Creating an independent ombuds

  • In Office of Attorney General, budget from that office (See H1412)
  • Accept complaints & reports, investigate, seek suitable resolution
  • Ombudsman has administrative and legal authority over subsidized and public housing complexes for elderly & disabled
  • Ombuds must have ability to enforce or to refer to enforcement in civil court
  • AG goes into court on behalf of tenants to protect their established rights:
    MGL c.12 Section c. 12, §§ 11H-J  

Please see below for references & resources.

Thank you for your consideration.

All the best,

Jerry Halberstadt
Coordinator,  Stop  BullyingCoalition

Susan Bonner
Former Board Member & Chair of the Legislative Committee, Mass Union of Public Housing Tenants 


References & Resources

Urgent Need, Targeted Remedy

For the social dynamics of mobbing, see: Janice Harper, PhD., Bullying and Mobbing in Group Settings

Social Aggression, Bullying, and Mobbing Pamela Goodwin, a tenant in subsidized housing in Greenfield, initiated and organized a panel presentation on social aggression, bullying, and mobbing that was held on Saturday, April 30, 2022 as part of the 51st annual spring convention of the Mass Union of Public Housing Tenants (MUPHT ) in Marlborough MA. Goodwin responded to a groundswell of concern among tenant leaders about bullying and mobbing.

Jerry Halberstadt, How to Stop Bullying & Mobbing, 2018

Excellent reporting, part of a series on housing. Dowd, William J, It was a dark, dark time: A pair of bills that aim to address what a tenant advocate called 'a plague of bullying' in public housing languish atop Beacon Hill. Wicked Local, November, 2021

For a review of legal protections and judicial remedies, please see pages 60-69 in our minority report, Jerry Halberstadt, To Stop Bullying: Protecting Elderly and Persons with Disabilities, A Handbook for Change in Housing (Peabody: Togethering Press,  forthcoming) This is the Minority report of the Commission on Bullying, (Commission to Study Ways to Prevent Bullying of Tenants in Public and Subsidized Multi-Family Housing, pursuant to Chapter 2 of the Resolves of 2016) filed with the Legislature on December 31, 2017. 

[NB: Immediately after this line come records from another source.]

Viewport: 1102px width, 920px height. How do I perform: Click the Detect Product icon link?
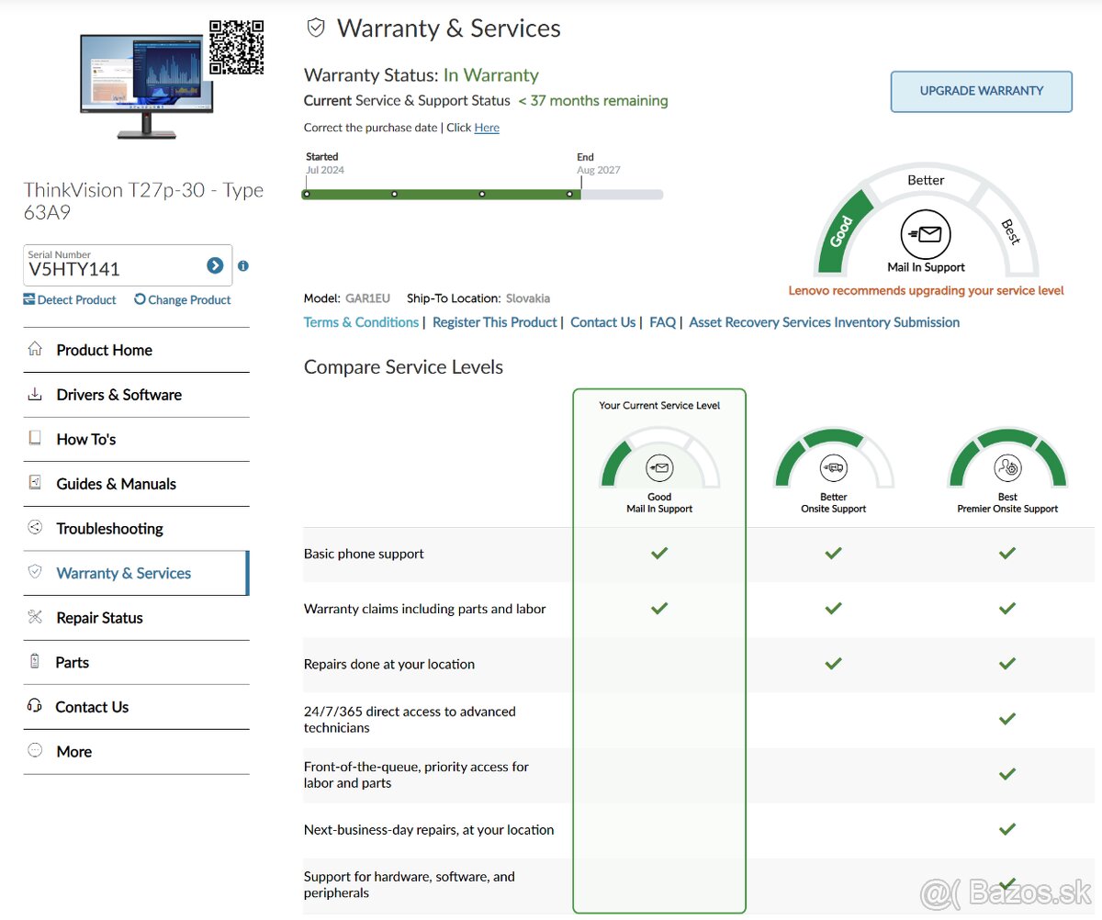pyautogui.click(x=70, y=300)
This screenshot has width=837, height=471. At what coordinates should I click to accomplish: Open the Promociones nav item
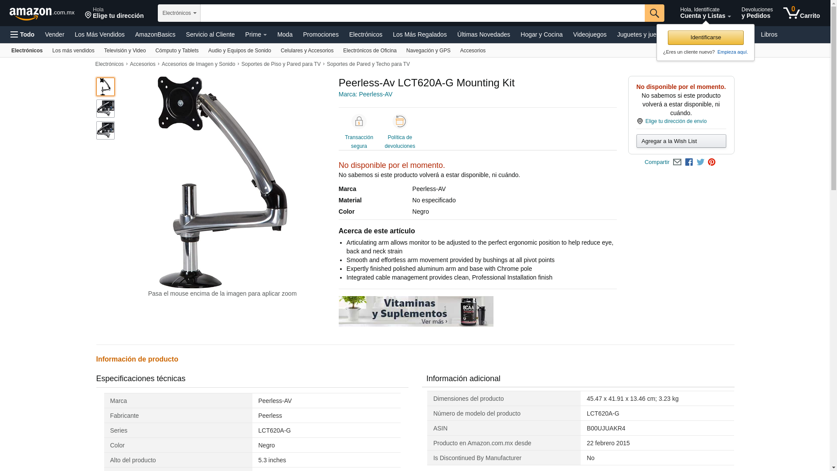[x=321, y=34]
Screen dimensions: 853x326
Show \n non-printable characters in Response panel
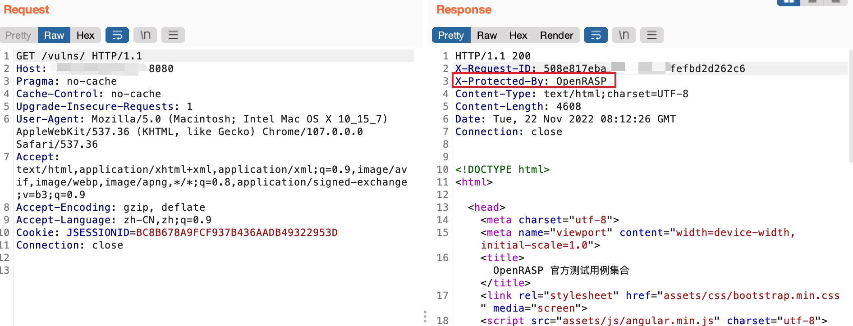click(x=624, y=35)
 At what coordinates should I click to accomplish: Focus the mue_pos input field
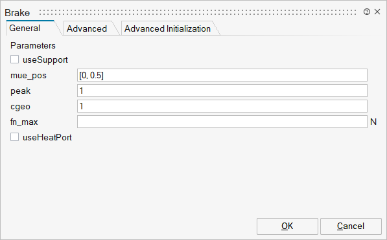pos(222,75)
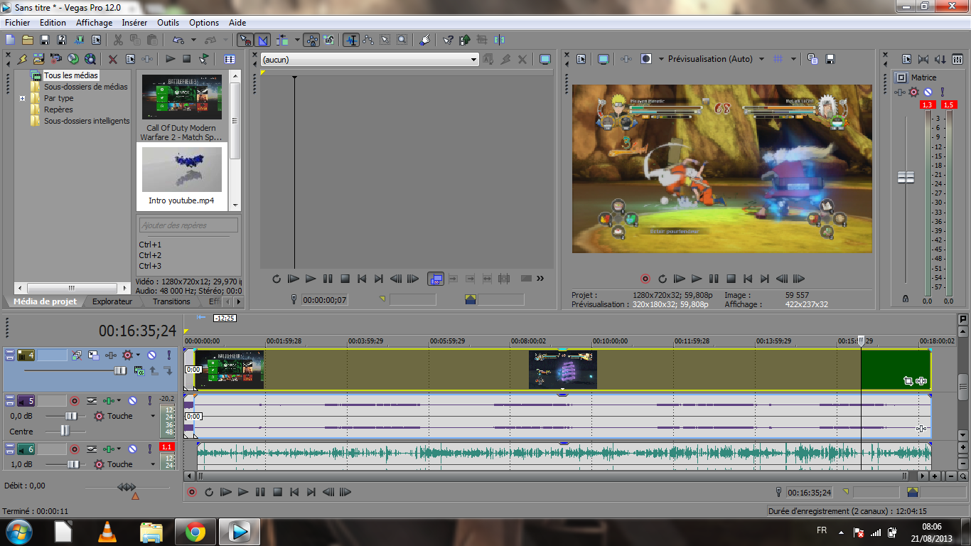Click the Split screen view icon in preview
This screenshot has width=971, height=546.
pyautogui.click(x=646, y=59)
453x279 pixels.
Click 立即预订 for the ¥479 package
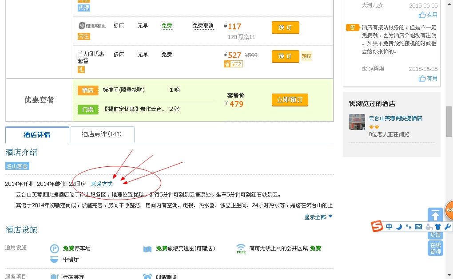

FR–5248–F–02 Quid Pro Quo and Hostile Environment Harassment and Liability for Discriminatory Housing Practices Under the Fair Housing Act, Final Rule published in the Federal Register on September 14, 2016, CFR Citation: 24 CFR 100, p. 63075

Testimony

Testimony, 2021 http://stopbullyingcoalition.org/testimony2

Testimony, 2019 http://stopbullyingcoalition.org/201904testimony

Testimony, 2019 http://stopbullyingcoalition.org/ombuds

Testimony, 2015 http://stopbullyingcoalition.org/S709-TESTIMONY

Experience of Pamela Goodwin http://stopbullyingcoalition.org/open-letter-retaliation

MGL texts

“MGL c.12 Section c. 12, §§ 11H-J. Whenever any person or persons, whether or not acting under color of law, interfere by threats, intimidation or coercion, or attempt to interfere by threats, intimidation or coercion, with the exercise or enjoyment by any other person or persons of rights secured by the constitution or laws of the United States, or of rights secured by the constitution or laws of the commonwealth, the attorney general may bring a civil action for injunctive or other appropriate equitable relief in order to protect the peaceable exercise or enjoyment of the right or rights secured.”

M.G.L. c. 12, §§ 11 I Any person whose exercise or enjoyment of rights secured by the constitution or laws of the United States, or of rights secured by the constitution or laws of the commonwealth, has been interfered with, or attempted to be interfered with, as described in section 11H, may institute and prosecute in his own name and on his own behalf a civil action for injunctive and other appropriate equitable relief as provided for in said section, including the award of compensatory money damages. Any aggrieved person or persons who prevail in an action authorized by this section shall be entitled to an award of the costs of the litigation and reasonable attorneys' fees in an amount to be fixed by the court.”